Informed consent should require that we provide our patients with honest information about the treatment we are pushing.
Even implied consent assumes that an informed patient would make the decision to take the treatment if the patient had the capacity to make an informed decision and had honest information about the treatment.
What medical treatment do we use during cardiac arrest?
We use chest compressions and defibrillation.
Nothing else qualifies as medicine.
Ventilations, epinephrine, norepinephrine, vasopressin, amiodarone, lidocaine, and procainamide, are witchcraft.
There is no evidence that ventilations, epinephrine, norepinephrine, vasopressin, amiodarone, lidocaine, or procainamide improve survival from cardiac arrest.

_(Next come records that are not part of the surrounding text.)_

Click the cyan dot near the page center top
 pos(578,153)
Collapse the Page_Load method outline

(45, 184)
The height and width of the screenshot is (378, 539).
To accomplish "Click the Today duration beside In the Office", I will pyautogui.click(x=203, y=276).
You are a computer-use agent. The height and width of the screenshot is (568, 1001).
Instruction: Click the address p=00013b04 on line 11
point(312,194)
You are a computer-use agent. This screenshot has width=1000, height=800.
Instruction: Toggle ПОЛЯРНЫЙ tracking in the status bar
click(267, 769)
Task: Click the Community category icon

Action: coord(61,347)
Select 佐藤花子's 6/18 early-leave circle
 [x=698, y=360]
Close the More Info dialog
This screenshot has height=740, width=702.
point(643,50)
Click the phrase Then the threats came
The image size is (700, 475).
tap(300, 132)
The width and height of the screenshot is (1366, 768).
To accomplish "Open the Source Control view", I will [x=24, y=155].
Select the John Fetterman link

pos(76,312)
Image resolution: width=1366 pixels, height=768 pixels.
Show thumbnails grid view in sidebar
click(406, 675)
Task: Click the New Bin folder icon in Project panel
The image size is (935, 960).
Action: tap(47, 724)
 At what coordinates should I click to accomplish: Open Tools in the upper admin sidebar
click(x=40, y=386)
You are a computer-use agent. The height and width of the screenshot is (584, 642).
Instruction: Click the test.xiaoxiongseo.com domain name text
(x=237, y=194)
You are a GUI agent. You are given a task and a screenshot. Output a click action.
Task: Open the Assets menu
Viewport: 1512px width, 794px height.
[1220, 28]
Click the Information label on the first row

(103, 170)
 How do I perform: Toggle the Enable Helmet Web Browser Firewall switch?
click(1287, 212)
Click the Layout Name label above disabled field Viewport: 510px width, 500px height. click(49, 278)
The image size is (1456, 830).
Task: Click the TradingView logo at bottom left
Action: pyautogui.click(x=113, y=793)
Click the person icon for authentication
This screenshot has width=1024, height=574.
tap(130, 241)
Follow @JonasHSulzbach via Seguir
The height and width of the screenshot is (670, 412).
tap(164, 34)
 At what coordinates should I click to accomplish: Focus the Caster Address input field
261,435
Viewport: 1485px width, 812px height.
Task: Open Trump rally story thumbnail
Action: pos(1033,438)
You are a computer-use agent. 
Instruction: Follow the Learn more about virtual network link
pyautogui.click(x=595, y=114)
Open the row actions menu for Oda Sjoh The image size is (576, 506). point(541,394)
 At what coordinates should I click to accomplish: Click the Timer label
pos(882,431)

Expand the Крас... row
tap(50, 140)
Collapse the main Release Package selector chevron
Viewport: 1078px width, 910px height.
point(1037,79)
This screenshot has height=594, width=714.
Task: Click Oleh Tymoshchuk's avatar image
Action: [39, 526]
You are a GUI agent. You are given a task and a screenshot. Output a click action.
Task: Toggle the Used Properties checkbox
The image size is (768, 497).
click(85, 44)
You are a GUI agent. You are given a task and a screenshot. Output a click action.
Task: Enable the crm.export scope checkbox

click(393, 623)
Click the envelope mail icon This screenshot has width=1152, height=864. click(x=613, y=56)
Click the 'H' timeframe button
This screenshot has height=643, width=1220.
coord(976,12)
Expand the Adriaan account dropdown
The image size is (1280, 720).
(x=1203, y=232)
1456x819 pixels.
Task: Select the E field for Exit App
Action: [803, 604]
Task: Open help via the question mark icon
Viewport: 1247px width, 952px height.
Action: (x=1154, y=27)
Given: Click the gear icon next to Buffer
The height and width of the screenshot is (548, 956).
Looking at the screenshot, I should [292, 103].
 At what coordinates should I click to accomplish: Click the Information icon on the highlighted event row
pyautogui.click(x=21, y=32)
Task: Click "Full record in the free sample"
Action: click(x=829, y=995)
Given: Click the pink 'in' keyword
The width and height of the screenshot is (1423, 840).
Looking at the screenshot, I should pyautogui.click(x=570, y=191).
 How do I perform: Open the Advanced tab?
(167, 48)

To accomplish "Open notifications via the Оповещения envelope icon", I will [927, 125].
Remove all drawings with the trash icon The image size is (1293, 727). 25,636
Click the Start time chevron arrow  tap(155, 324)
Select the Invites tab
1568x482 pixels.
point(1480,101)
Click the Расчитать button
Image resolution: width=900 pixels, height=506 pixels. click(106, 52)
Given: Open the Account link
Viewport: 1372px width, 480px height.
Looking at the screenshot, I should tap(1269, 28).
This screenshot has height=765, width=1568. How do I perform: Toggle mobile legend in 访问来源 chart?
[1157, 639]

Why don’t we limit treatments to what actually works, rather than what makes us feel like we are helping?
We are only exposing our patients to adverse effects for no benefit to the patient.
Nature has demonstrated a strong bias in favor of reality.
Our bias in favor of superstition is unnatural and unhealthy.
All treatments should be limited to high-quality controlled trials until there is valid evidence of improved outcomes with the treatment.
Surrogate endpoints do not count.
If we wish to develop an understanding of what we are doing, we need to study what we use.
If a treatment does not work under controlled conditions, why believe that it works in uncontrolled conditions?
Research gives the best opportunity to see the difference in outcome that is due to the just the treatment being studied.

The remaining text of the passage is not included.